【Q】
80歳の女性で右閉鎖孔ヘルニアの症例。超音波によりヘルニア嵌頓小腸を描出し,右骨盤壁を左迫していたら偶然にも整復できた。文献的には大腿前間に超音波プローブを当て,長内転筋背側を左迫して整復すると記載されている。長内転筋背側とはどの場所なのか,また閉鎖孔との位置関係はどうなっているのか。閉鎖孔ヘルニアの用手的整復の方法を詳しく。 (秋田県 F)
【A】
閉鎖孔は,骨盤模型のイメージから見ると,かなり巨大な穴であることがわかる。しかし,その大部分は閉鎖膜と呼ばれる組織で塞がれており,閉鎖孔ヘルニアは,図1で示す位置の閉鎖管から出てくる(文献1)。
整復は股関節を屈曲・外転位(開排位)にして行う。自作の骨格・筋肉モデルで示すが,股関節を伸展した状態では,通常閉鎖孔の外側(大腿側)は,いくつかの筋肉で隠れている(図2)。しかし開排位をとると,恥骨から始まる長内転筋と薄筋は前方に移動し,坐骨から始まる後ろの大内転筋は残るため,閉鎖孔と皮膚の間に,大きな筋肉がなくなる(文献2)(図3)。

- _データ抜粋_

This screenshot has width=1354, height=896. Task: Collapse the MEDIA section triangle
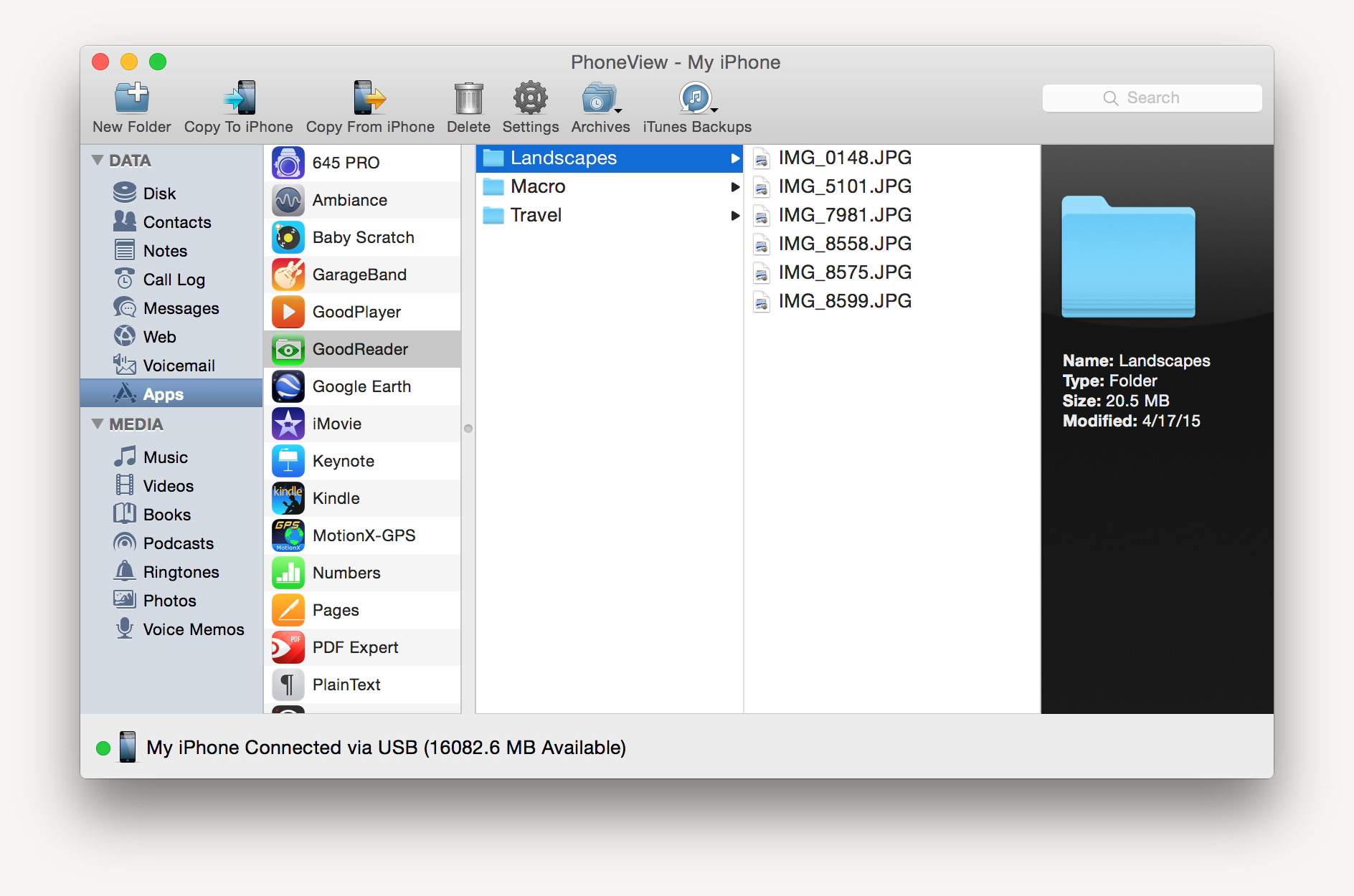click(x=98, y=424)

- _課題_
本文によると、閉鎖孔ヘルニアの整復は股関節をどのような位置にして行うか。 データは使わなくてよい。

- _解答_
股関節を屈曲・外転位(開排位)にして行う。